(DATA FOR THIS TASK):

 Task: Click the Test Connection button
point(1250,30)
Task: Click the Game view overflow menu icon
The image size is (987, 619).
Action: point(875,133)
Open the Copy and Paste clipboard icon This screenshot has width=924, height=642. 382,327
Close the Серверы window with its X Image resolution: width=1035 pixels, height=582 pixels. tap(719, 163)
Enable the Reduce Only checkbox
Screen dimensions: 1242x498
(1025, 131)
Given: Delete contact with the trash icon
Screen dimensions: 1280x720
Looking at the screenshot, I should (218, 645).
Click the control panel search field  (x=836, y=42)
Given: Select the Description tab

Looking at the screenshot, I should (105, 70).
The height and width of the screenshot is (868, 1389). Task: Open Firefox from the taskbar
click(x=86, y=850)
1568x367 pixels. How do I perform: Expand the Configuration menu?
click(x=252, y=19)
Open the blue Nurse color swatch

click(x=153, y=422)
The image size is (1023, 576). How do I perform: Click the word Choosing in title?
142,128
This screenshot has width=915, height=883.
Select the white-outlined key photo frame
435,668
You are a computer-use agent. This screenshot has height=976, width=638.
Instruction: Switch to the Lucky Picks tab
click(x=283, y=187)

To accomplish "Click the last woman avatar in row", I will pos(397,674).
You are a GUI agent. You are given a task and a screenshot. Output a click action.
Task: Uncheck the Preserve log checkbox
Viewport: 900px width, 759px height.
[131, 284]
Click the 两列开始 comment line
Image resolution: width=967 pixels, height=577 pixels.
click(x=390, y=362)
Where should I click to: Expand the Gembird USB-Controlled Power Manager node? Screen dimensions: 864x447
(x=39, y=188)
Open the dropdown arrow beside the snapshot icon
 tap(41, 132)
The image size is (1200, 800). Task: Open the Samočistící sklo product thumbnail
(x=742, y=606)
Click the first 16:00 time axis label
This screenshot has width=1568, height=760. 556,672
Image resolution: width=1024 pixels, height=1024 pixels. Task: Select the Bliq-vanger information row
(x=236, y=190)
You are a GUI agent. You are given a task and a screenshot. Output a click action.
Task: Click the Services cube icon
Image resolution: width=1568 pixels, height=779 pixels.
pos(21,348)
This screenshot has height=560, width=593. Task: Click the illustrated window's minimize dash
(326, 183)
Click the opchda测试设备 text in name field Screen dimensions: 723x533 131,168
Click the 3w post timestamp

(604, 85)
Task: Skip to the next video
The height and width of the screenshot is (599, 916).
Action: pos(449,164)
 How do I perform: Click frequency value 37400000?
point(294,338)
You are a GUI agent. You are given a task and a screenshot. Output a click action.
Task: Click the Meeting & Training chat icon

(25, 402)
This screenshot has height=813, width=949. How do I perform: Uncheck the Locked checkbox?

(EXERCISE DETAILS): In the material above, find each line that contains the word "Uncheck", and select it.

(TASK RESPONSE):
Task: Uncheck the Preserve log checkbox
This screenshot has height=813, width=949. How do I perform: Uncheck the Locked checkbox?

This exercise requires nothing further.